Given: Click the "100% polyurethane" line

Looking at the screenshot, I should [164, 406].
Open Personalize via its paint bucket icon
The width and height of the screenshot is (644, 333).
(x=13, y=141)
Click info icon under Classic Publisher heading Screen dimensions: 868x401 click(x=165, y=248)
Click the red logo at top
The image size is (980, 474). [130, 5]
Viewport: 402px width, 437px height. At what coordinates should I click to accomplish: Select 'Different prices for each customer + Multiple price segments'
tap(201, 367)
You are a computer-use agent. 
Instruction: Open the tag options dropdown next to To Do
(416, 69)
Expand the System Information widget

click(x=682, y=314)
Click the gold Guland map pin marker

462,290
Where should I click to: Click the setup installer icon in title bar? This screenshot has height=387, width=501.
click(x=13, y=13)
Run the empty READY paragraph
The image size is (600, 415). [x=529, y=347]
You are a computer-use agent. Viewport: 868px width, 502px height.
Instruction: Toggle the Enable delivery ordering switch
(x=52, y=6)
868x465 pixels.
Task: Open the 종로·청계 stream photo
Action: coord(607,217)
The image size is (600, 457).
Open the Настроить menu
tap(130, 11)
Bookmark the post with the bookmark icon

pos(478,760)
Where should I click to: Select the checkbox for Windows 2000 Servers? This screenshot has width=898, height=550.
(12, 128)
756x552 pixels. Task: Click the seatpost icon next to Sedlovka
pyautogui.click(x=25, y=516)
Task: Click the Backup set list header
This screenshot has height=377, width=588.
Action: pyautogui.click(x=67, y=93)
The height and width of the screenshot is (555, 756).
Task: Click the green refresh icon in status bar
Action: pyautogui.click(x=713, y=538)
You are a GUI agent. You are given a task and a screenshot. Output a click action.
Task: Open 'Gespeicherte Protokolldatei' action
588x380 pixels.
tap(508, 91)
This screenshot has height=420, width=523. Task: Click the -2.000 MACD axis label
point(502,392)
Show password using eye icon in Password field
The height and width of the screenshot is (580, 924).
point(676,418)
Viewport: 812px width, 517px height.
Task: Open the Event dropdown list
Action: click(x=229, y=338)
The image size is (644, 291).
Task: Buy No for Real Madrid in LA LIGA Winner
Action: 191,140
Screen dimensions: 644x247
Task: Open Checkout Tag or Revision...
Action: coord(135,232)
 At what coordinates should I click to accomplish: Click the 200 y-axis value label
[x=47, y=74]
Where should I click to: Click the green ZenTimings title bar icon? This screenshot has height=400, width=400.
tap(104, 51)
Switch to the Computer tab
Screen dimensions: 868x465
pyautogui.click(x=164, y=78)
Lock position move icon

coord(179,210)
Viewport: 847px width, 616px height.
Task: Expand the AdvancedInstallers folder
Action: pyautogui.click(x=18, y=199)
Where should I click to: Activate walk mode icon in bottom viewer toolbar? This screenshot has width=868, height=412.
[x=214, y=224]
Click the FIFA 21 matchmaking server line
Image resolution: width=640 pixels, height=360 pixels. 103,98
---
**What is needed**
All the records above need to be output exactly, with none omitted.

**Written response**
Given: Click the "100% polyurethane" line

Looking at the screenshot, I should [164, 406].
Open Personalize via its paint bucket icon
The width and height of the screenshot is (644, 333).
(x=13, y=141)
Click info icon under Classic Publisher heading Screen dimensions: 868x401 click(x=165, y=248)
Click the red logo at top
The image size is (980, 474). [130, 5]
Viewport: 402px width, 437px height. At what coordinates should I click to accomplish: Select 'Different prices for each customer + Multiple price segments'
tap(201, 367)
You are a computer-use agent. 
Instruction: Open the tag options dropdown next to To Do
(416, 69)
Expand the System Information widget

click(x=682, y=314)
Click the gold Guland map pin marker

462,290
Where should I click to: Click the setup installer icon in title bar? This screenshot has height=387, width=501.
click(x=13, y=13)
Run the empty READY paragraph
The image size is (600, 415). [x=529, y=347]
You are a computer-use agent. Viewport: 868px width, 502px height.
Instruction: Toggle the Enable delivery ordering switch
(x=52, y=6)
868x465 pixels.
Task: Open the 종로·청계 stream photo
Action: coord(607,217)
The image size is (600, 457).
Open the Настроить menu
tap(130, 11)
Bookmark the post with the bookmark icon

pos(478,760)
Where should I click to: Select the checkbox for Windows 2000 Servers? This screenshot has width=898, height=550.
(12, 128)
756x552 pixels. Task: Click the seatpost icon next to Sedlovka
pyautogui.click(x=25, y=516)
Task: Click the Backup set list header
This screenshot has height=377, width=588.
Action: pyautogui.click(x=67, y=93)
The height and width of the screenshot is (555, 756).
Task: Click the green refresh icon in status bar
Action: pyautogui.click(x=713, y=538)
You are a GUI agent. You are given a task and a screenshot. Output a click action.
Task: Open 'Gespeicherte Protokolldatei' action
588x380 pixels.
tap(508, 91)
This screenshot has height=420, width=523. Task: Click the -2.000 MACD axis label
point(502,392)
Show password using eye icon in Password field
The height and width of the screenshot is (580, 924).
point(676,418)
Viewport: 812px width, 517px height.
Task: Open the Event dropdown list
Action: click(x=229, y=338)
The image size is (644, 291).
Task: Buy No for Real Madrid in LA LIGA Winner
Action: 191,140
Screen dimensions: 644x247
Task: Open Checkout Tag or Revision...
Action: coord(135,232)
 At what coordinates should I click to accomplish: Click the 200 y-axis value label
[x=47, y=74]
Where should I click to: Click the green ZenTimings title bar icon? This screenshot has height=400, width=400.
tap(104, 51)
Switch to the Computer tab
Screen dimensions: 868x465
pyautogui.click(x=164, y=78)
Lock position move icon

coord(179,210)
Viewport: 847px width, 616px height.
Task: Expand the AdvancedInstallers folder
Action: pyautogui.click(x=18, y=199)
Where should I click to: Activate walk mode icon in bottom viewer toolbar? This screenshot has width=868, height=412.
[x=214, y=224]
Click the FIFA 21 matchmaking server line
Image resolution: width=640 pixels, height=360 pixels. 103,98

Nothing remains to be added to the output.